Miguel Nicolelis – O Brasil fez tudo errado. Boa parte do que foi flexibilizado ocorreu no momento errado. São Paulo, por exemplo, nunca passou por um lockdown e é onde tratamos horário de shoppings, bares, parques e restaurantes como mais importantes do que a prevenção e números de casos e óbitos. Então, a flexibilização no Brasil foi incorreta e, mesmo nos lugares onde a flexibilização foi correta, a hesitação em retornar as medidas de isolamento social, no momento em que os casos começaram a aumentar, jogou contra. Entendemos que todo mundo está cansado do vírus e que, talvez, seja uma medida impopular, mas é em um momento desses que se precisa de liderança.

Uma política que não tenha medo de ir contra medidas que podem ser impopulares, pois estas são as únicas ferramentas disponíveis para evitarmos um número de mortes maior.

AUPA – Como podemos conter o contágio do vírus, sem o relaxamento das medidas de proteção, com a chegada da vacina no Brasil?
Miguel Nicolelis – Nós nem temos a vacina ainda e não sabemos qual vacina vamos usar. Provavelmente, surgirão várias vacinas ao mesmo tempo – no Brasil, pelo menos duas. Ainda não temos uma definição do resultado de uma delas, pois a CoronaVac ainda não divulgou seus resultados – todos ainda são preliminares; então, estamos colocando os carros na frente dos bois. O governo federal não planejou, meses atrás, o que iria fazer e o jeitinho brasileiro está sendo aplicado em uma crise sanitária, onde as consequências serão terríveis. Estamos nos aproximando, novamente, de mil óbitos por dia e é muito possível que os números de casos dupliquem nas próximas semanas com as festas de final de ano.

AUPA – É possível afirmar que o Brasil emendou as ondas da Covid-19? Houve algum momento de superação da primeira onda?
Miguel Nicolelis – O Brasil ficou em um platô, durante vários meses, que começou a cair, mas, ao final de outubro, voltou a subir. Então, as liberações desenfreadas no meio de uma pandemia somadas às campanhas eleitorais, à votação, aos jogos de futebol e todos os outros absurdos que testemunhamos, fizeram com que, entre o final de outubro e começo de novembro, os casos voltassem a subir – e, consequentemente, houve uma subida no número de óbitos. Além disso, estão acontecendo discussões infinitas sobre se é segunda onda ou ainda o pico da primeira onda. Não faz diferença. A realidade é que os números estão crescendo e precisamos focar em diminuir os casos. Portanto, essa segunda onde pode ser pior que a primeira no Brasil.

AUPA – O que falta ao Brasil para evitar essa possível segunda onda? O que faltou para evitar a primeira?
Miguel Nicolelis – Faltou um governo federal, com uma mensagem clara à população. Faltou também a preparação do Brasil antes do vírus chegar aqui, pois tivemos tempo [o primeiro caso de Covid-19 aconteceu em 1º de dezembro de 2019, em Wuhan, na China; o primeiro caso brasileiro confirmado aconteceu em 26 de fevereiro de 2020, em São Paulo].

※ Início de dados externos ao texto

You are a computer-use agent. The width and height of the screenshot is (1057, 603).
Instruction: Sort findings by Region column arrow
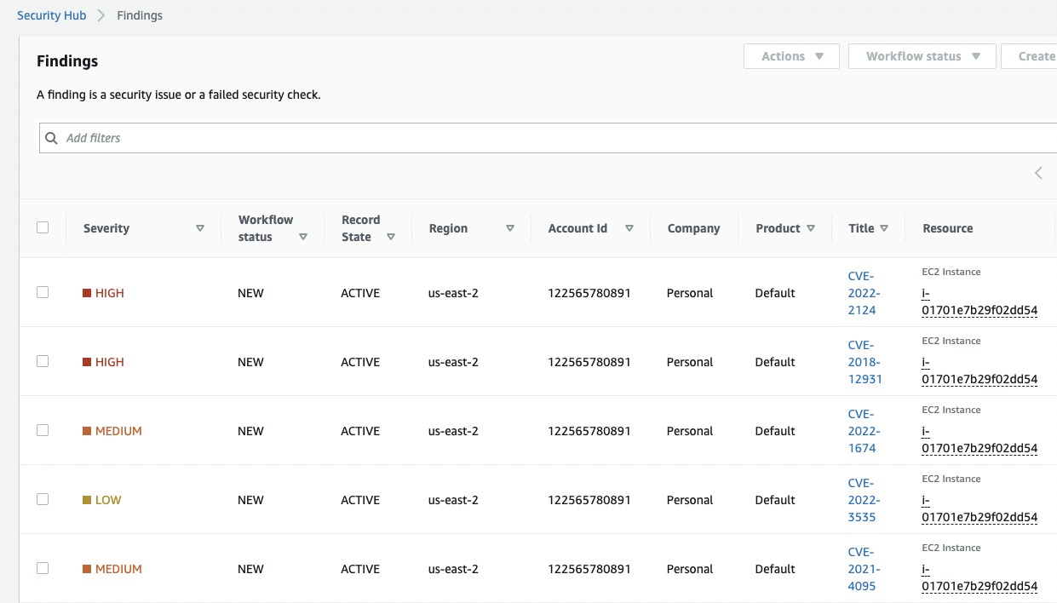pyautogui.click(x=510, y=228)
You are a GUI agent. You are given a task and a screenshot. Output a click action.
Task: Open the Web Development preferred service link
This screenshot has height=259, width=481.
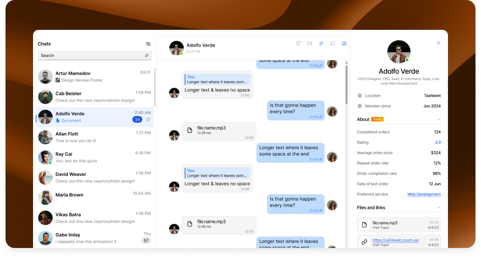(424, 195)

Faltou usar a estratégia nacional e as ferramentas que o mundo todo tinha noção que seriam úteis. Cada governo estadual agiu sozinho e cada um teve que atirar para um lado.

AUPA – Como você vê o financiamento às pesquisas no nosso país? Você acha que falta maior proximidade ou entendimento da população acerca da cadeia científica necessária para o desenvolvimento de uma vacina, por exemplo?
Miguel Nicolelis – Isso é um problema crônico de como a ciência é vista. Quando eu estudei isso em 2014, o investimento máximo no Brasil era na ordem de 1,15% do PIB, sendo que os grandes países científicos no mundo, como os Estados Unidos, aplicaram durante décadas 5% do PIB em ciência e tecnologia. Contudo, não é uma questão apenas de dinheiro: a sociedade precisa entender a relevância do trabalho científico de alto nível. Os cientistas brasileiros vivem hoje em meio a uma burocracia em relação ao financiamento, e, assim, a ciência nunca chega a ter um contato com a população, pois o sistema não permite que os cientistas tenham como se comunicar com as pessoas.